- **PROBLEM REQUIREMENTS**: Output only how many lines below contain "computer".
══ RECORDED DATA
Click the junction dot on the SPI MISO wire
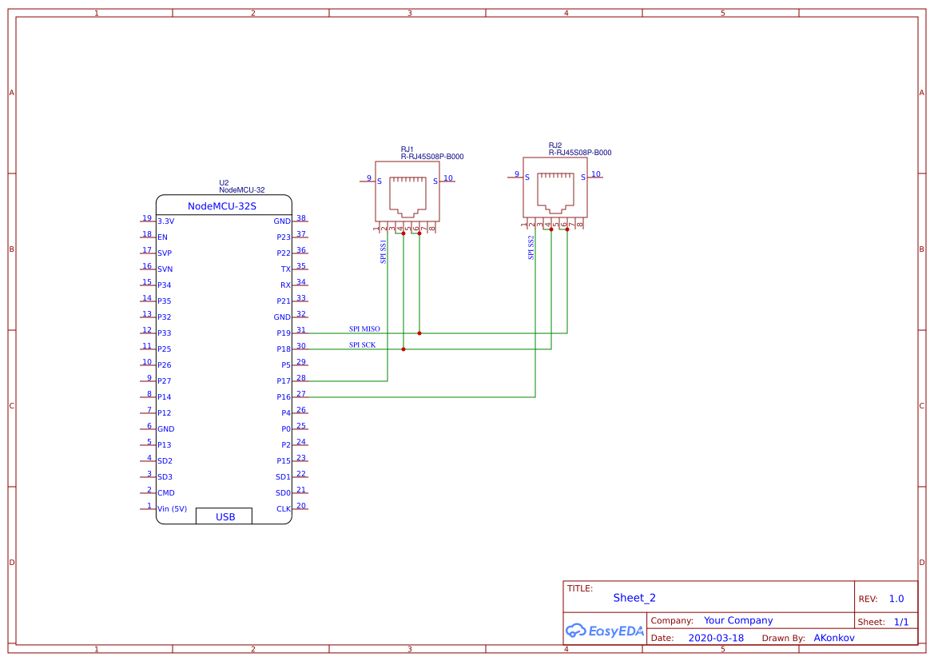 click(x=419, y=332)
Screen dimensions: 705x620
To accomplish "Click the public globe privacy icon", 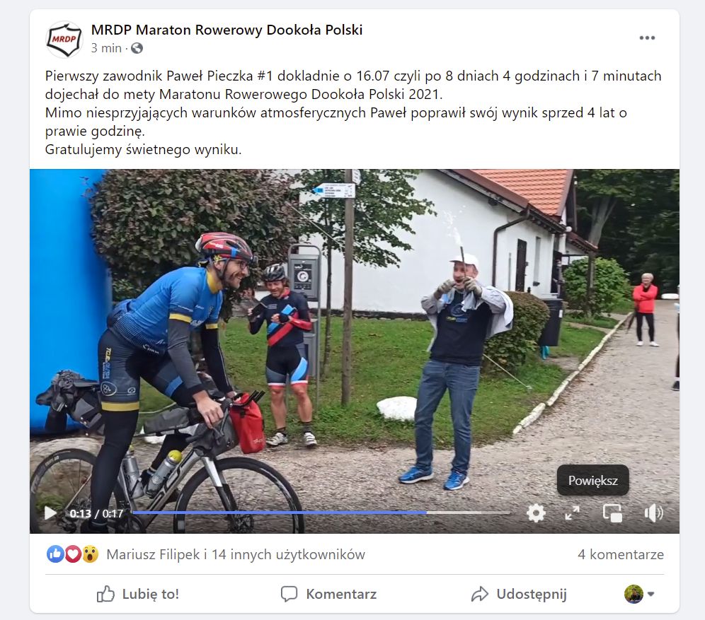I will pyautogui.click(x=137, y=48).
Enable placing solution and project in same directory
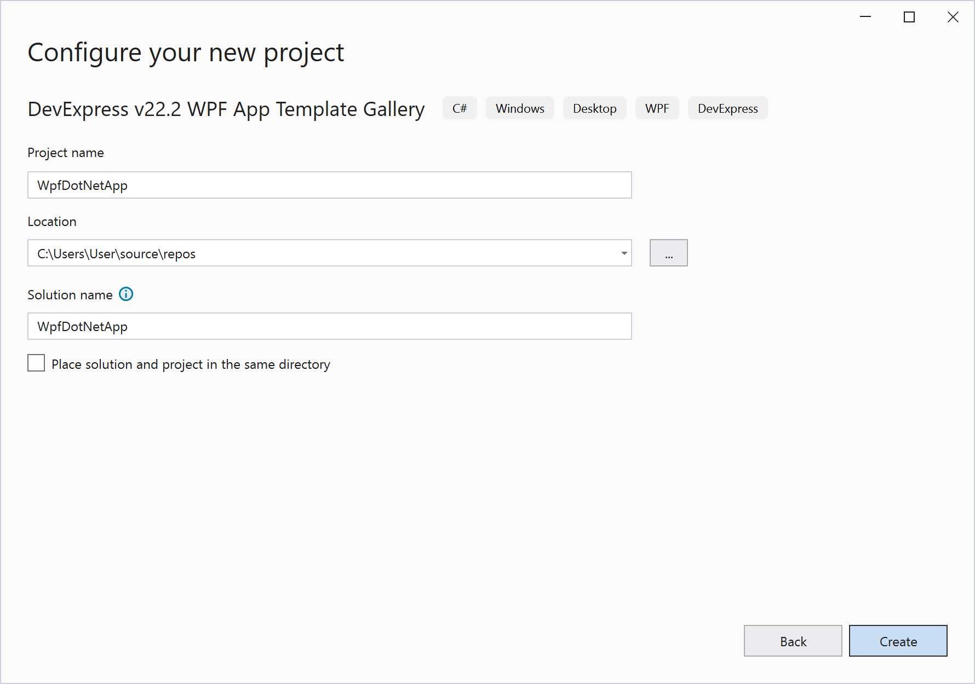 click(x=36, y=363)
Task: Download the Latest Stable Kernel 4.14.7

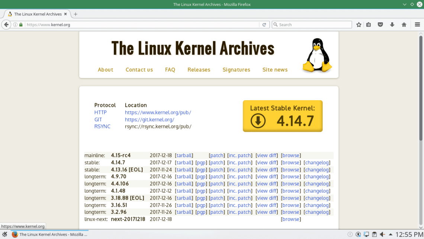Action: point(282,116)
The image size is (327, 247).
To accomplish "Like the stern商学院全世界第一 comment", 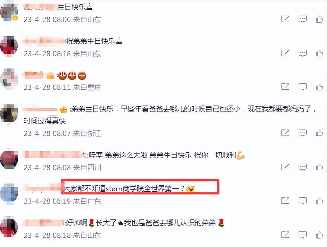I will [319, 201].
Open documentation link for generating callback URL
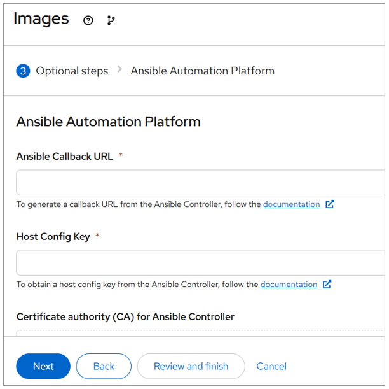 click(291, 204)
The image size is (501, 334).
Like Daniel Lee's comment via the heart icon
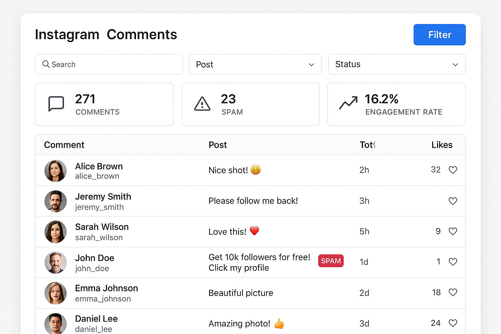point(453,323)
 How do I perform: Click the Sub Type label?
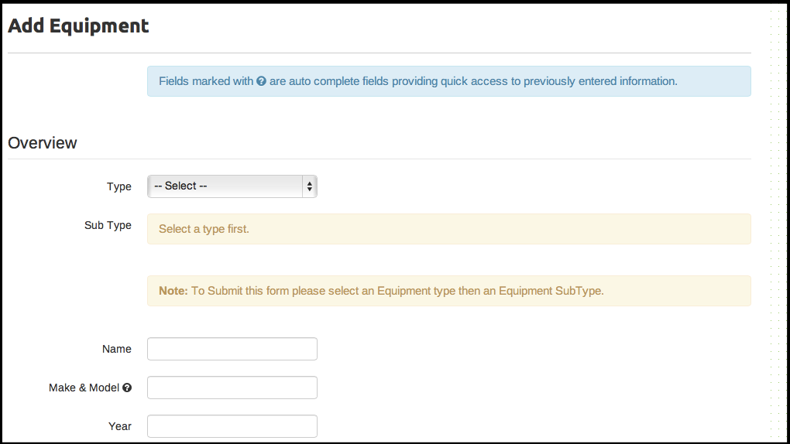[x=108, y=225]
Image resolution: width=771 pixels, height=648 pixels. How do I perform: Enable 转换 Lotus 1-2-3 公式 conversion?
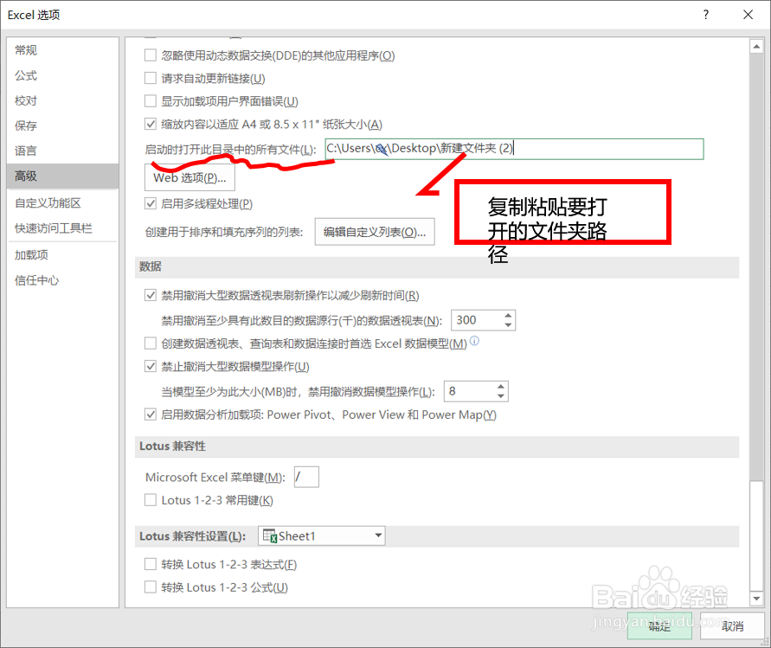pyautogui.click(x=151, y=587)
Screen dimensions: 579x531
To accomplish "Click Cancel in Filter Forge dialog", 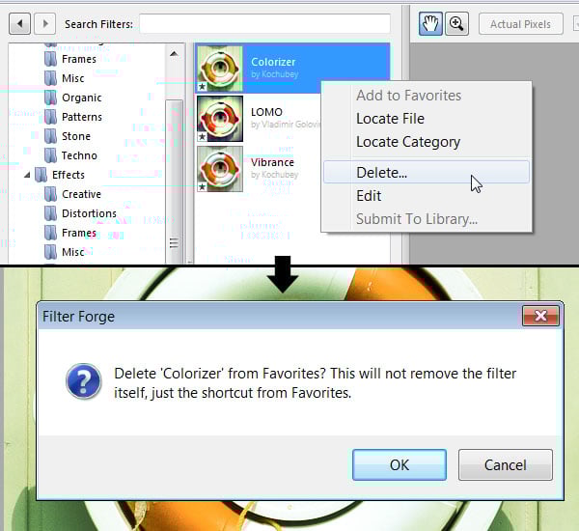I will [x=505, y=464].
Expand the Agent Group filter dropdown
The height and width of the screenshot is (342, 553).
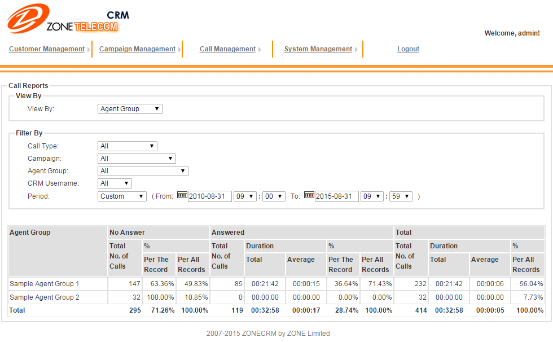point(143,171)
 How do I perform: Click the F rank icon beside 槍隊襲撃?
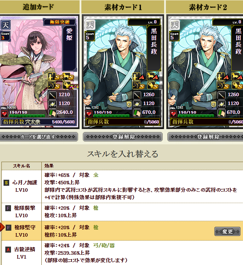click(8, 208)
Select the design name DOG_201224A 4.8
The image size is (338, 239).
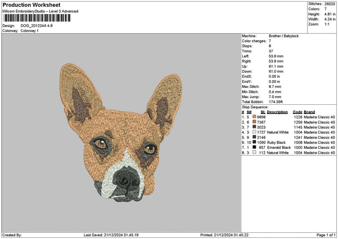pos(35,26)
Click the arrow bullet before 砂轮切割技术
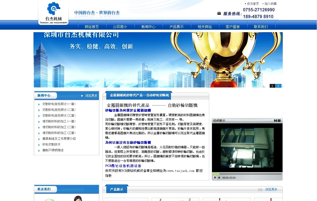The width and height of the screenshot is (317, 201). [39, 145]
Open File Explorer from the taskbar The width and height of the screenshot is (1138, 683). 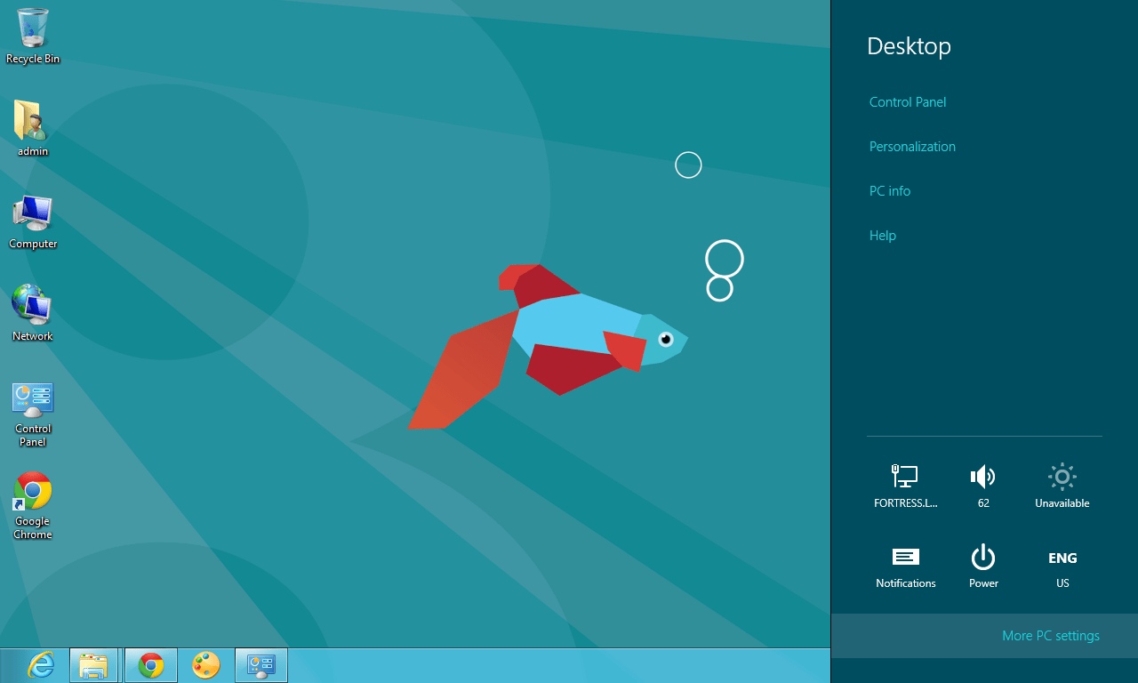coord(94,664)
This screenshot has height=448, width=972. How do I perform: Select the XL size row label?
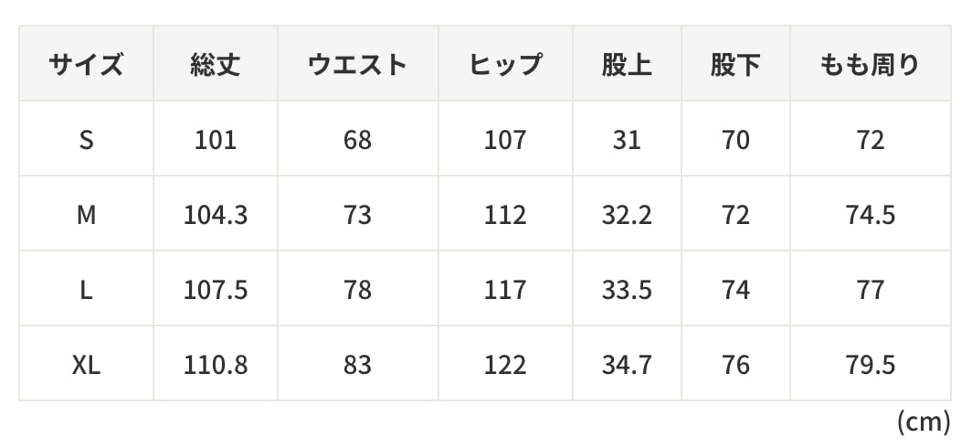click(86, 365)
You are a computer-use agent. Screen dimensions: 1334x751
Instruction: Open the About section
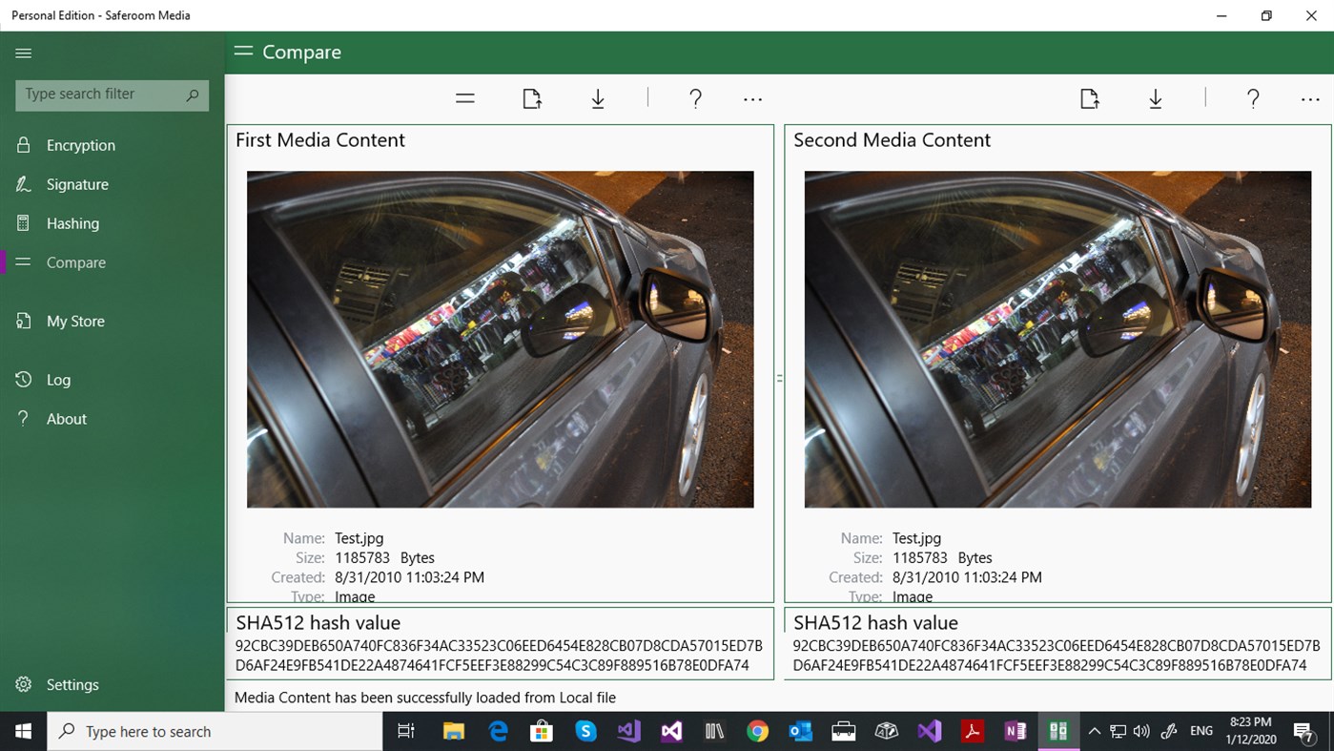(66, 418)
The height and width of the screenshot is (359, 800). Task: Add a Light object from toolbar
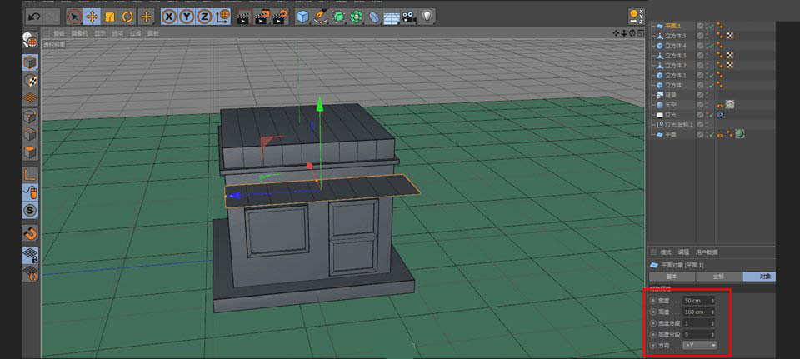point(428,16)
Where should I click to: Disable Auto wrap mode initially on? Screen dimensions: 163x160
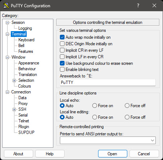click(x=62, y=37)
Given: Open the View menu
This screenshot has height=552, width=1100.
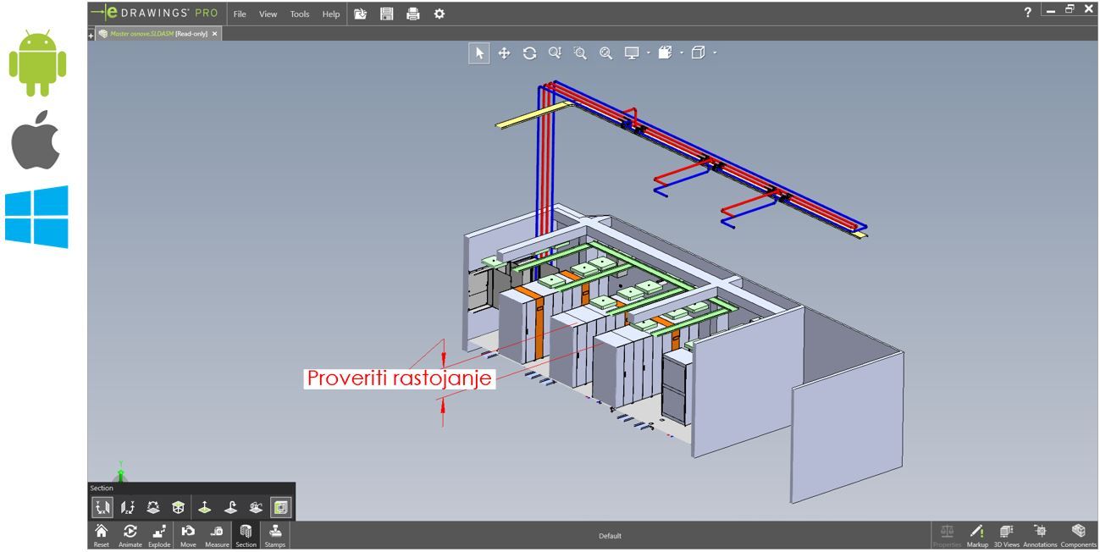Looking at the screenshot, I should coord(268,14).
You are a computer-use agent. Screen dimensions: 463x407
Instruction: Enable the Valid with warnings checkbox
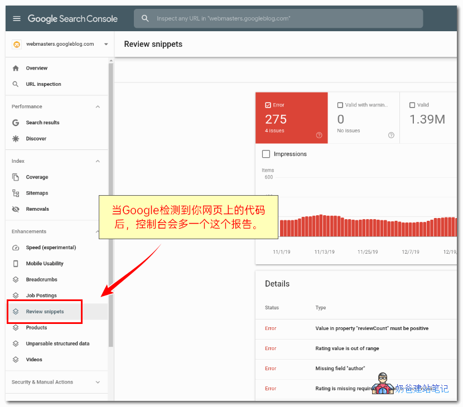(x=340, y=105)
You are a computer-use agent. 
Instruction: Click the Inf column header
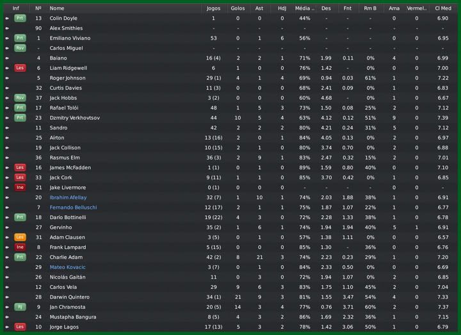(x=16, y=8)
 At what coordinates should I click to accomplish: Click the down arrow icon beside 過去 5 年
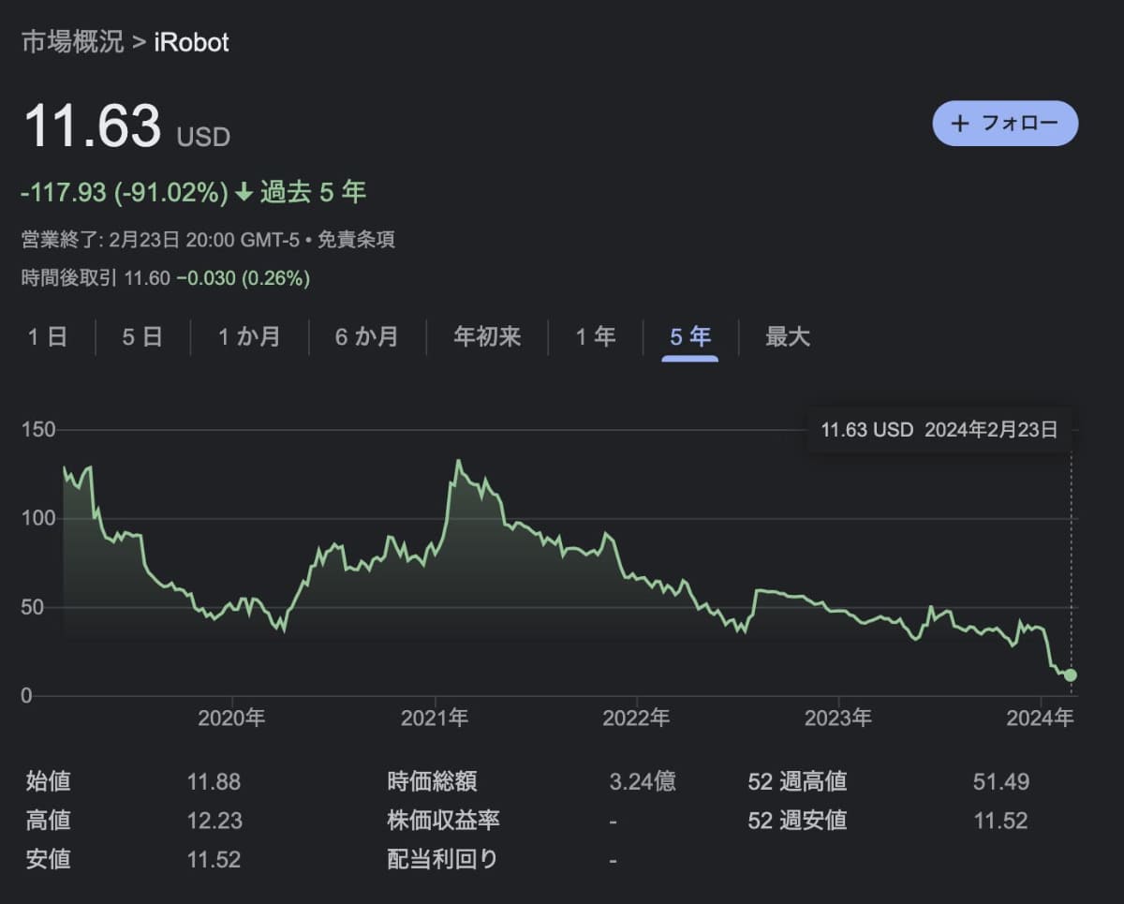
════
- **TASK OUTPUT**: 3